In a press conference on Monday, England’s chief medical officer and the UK government’s chief scientific adviser warned the country could see 50,000 new infections each day by mid-October and 200 deaths daily by mid-November if the spread of Covid-19 continued apace.
The figures were cited by Professor Whitty and Sir Patrick as they urged the UK to “change course” and paved the way for the prime minister to impose tougher restrictions such as the 10pm pub curfew and mandatory masks for shop staff.
However, in a speech to parliament on Tuesday, the prime minister said cases were doubling between every “seven and 20 days”.
That has led some to question whether the figures stated by Professor Whitty and Sir Patrick were an overestimate that exaggerated the need for urgent action.
But Downing Street said the range cited by Mr Johnson reflected the moving picture presented by different sources of data being used to inform the government’s decisions.
The estimated doubling time of the virus is informed by work by the Scientific Advisory Group for Emergencies (Sage) modelling subgroup, which looks at the results of research such as the Imperial College London’s Real-time Assessment of Community Transmission (React-1) and the Office For National Statistics (ONS) infection survey.

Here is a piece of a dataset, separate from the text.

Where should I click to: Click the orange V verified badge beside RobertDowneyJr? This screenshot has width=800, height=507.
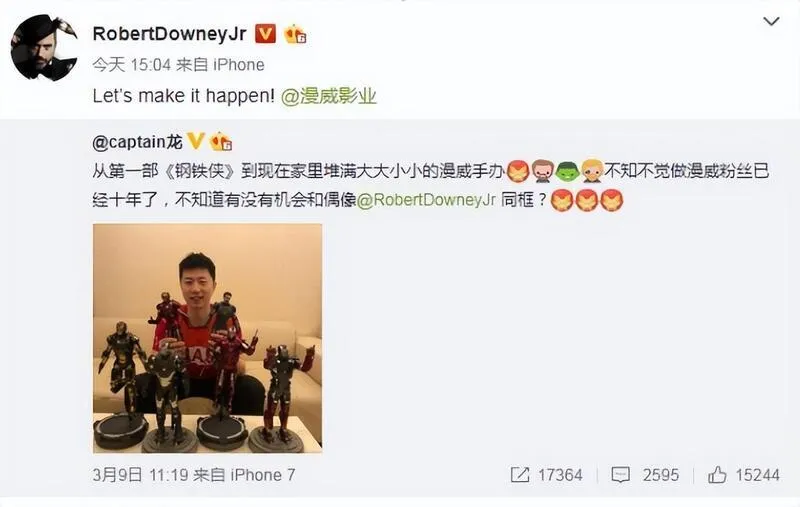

Growth rates published by the government last week estimated the number of new infections was doubling between every 10 to 20 days. However, this reflected transmission up to three weeks ago and Sage advisers are concerned the doubling time may since have accelerated to only a week.
New ONS data published later this week will provide a clearer picture of the pace of the virus’s spread.
But most of the recent available evidence points now towards the lower end of the range cited by the prime minister, Mr Johnson’s official spokesperson said. They added: “More data is being published still the time. Hospital rates have shown a doubling.”
Some experts have also suggested the rate of 50,000 infections a day cited by Prof Whitty and Sir Vallance is “implausible”, with University of Edinburgh epidemiologist Prof Mark Woolhouse noting it would “put the UK right at the top of the list of world’s countries affected by Covid-19”.
However, the government scientists emphasised in their press conference that the figures were “not a prediction” but worst-case scenario modelling which illustrated “how quickly this can move if the doubling time stays at seven days”.
Dr Flavio Toxvaerd, a lecturer on the economics of infectious diseases at University of Cambridge, said: “These projections often rely on behavioural assumptions that are unlikely to be borne out in practice and so the projections often look too gloomy in retrospect.
“The worst-case scenarios that are depicted in the graphs assume that people do nothing at all to protect themselves, something most epidemiologists agree is highly unlikely to be the case. In practice, the expectation is that people will self-protect and thereby curb the epidemic somewhat.”